| name | mapping-protocol |
| description | Use when adding, modifying, or fixing entries in config/ontology_mappings.yaml. Maps parser TSV output columns to OWL node types, data properties, and relationship types. Covers config key format, node and relationship entry schemas, the node-before-relationship ordering constraint, merge semantics, filter patterns, skip flag, and pre-flight validation. Requires reading config/project.yaml to confirm valid OWL names before writing entries. Does not modify the OWL RDF file or Python source files. |
You own config/ontology_mappings.yaml. You map parsed TSV columns to OWL types and properties so the populate step can create individuals and relationships in the knowledge graph.
Strict constraints:
- Only use OWL class names that appear in
project.yaml node_types and OWL object property names that appear in project.yaml edge_types. Data properties (used in data_property_map, merge_column, and *_match_property) are not enumerated in project.yaml — verify them by inspecting existing entries that reference the same ontology class.
- If
merge is true, there must be a merge_column with a valid data_property that exists in the ontology and is used by other entries for the same class.
- If a required class or object property is absent from
project.yaml, stop and report the missing name. Do not propose changes to the RDF.
- Never edit Python source files.
Pre-Editing Checklist
All string names in ontology_mappings.yaml are resolved to live OWL objects at populate time via getattr(ontology, name). A wrong name silently produces no output — no runtime error.
Before writing any entry:
- Read
config/project.yaml node_types to confirm the node type is valid.
- Read
config/project.yaml edge_types to confirm the relationship type is valid.
- Read
data/processed/<source>/<output>.tsv (or the parser's get_schema()) to confirm TSV column names.

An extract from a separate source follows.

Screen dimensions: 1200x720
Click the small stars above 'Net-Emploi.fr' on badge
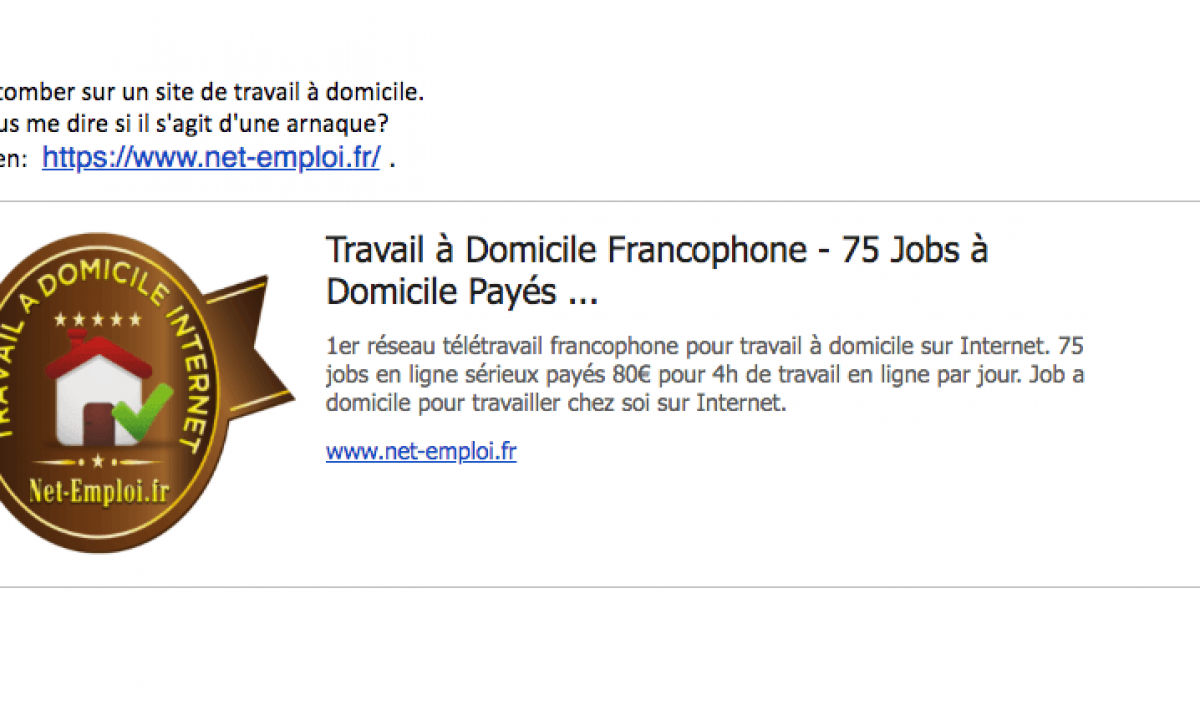(x=98, y=461)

- Verify data property names by checking existing entries that reference the same ontology class — there is no enumeration of data properties in
project.yaml; they are resolved directly from the ontology.
Config Key Format
Keys use {source_name}.{output_name}:
source_name must match the databases.yaml key and the data/processed/<source_name>/ subdirectory.
output_name must match the TSV filename stem (without .tsv).

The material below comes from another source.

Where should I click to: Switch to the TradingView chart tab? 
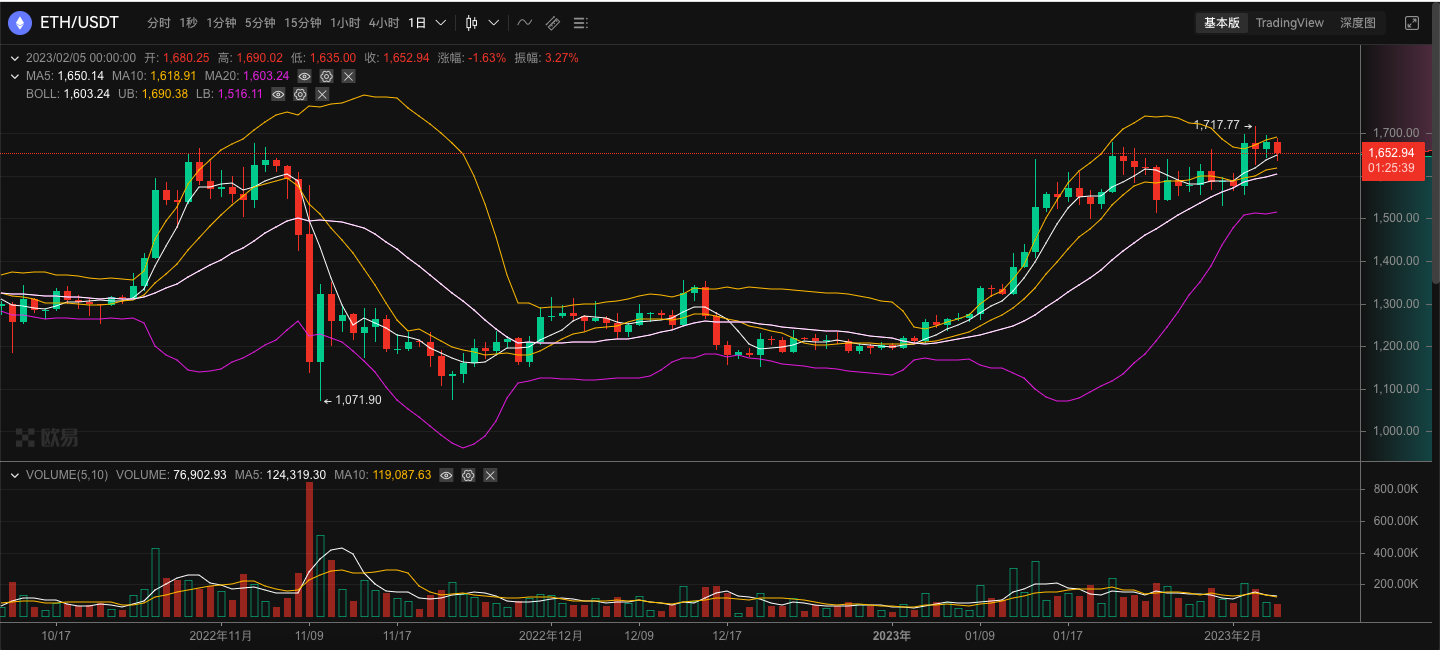coord(1290,22)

Example: disgenet.gene_disease_associations → data/processed/disgenet/gene_disease_associations.tsv.
Critical Ordering Rule
All node entries must precede all relationship entries.
The populate step resolves relationships by matching against already-loaded individuals. A relationship entry processed before its subject or object node type exists produces zero edges with no error. Always place new node entries in the NODE POPULATIONS section and new relationship entries in the RELATIONSHIP POPULATIONS section.
Skip Flag
Use skip: true for planned but unimplemented entries:
sider.side_effect_nodes:
data_type: node
skip: true
...rest of entry...
Skipped entries are reported as N/A rather than failing. This documents future mappings without executing them.

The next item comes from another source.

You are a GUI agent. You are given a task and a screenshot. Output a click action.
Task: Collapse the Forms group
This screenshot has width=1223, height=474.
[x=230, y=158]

A skipped entry may reference a node_type or relationship_type that is currently commented out in project.yaml (i.e., inactive). Do not remove skip: true until the corresponding type is activated in project.yaml.
Pre-flight Validation
Run after any edit before a full pipeline run:
from src.ontology.populator import OntologyPopulator
from src.main import load_config
project, databases, mappings = load_config()
populator = OntologyPopulator(
ontology_path="data/ontology/ontology.rdf",
data_dir="data/processed",
ontology_mappings=mappings,
)
errors = populator.validate_config("source.output_name", mappings["source.output_name"])
for e in errors: print(e)
validate_config() checks node_type, relationship_type, *_node_type, *_match_property, and data_property_map values. It does not check merge_column.data_property — verify that field manually. The pipeline does not call validate_config() automatically.
Entry Schemas
See references/entry_format.md for annotated node and relationship entry schemas, merge semantics, filter patterns, compound_fields, and inverse relationships.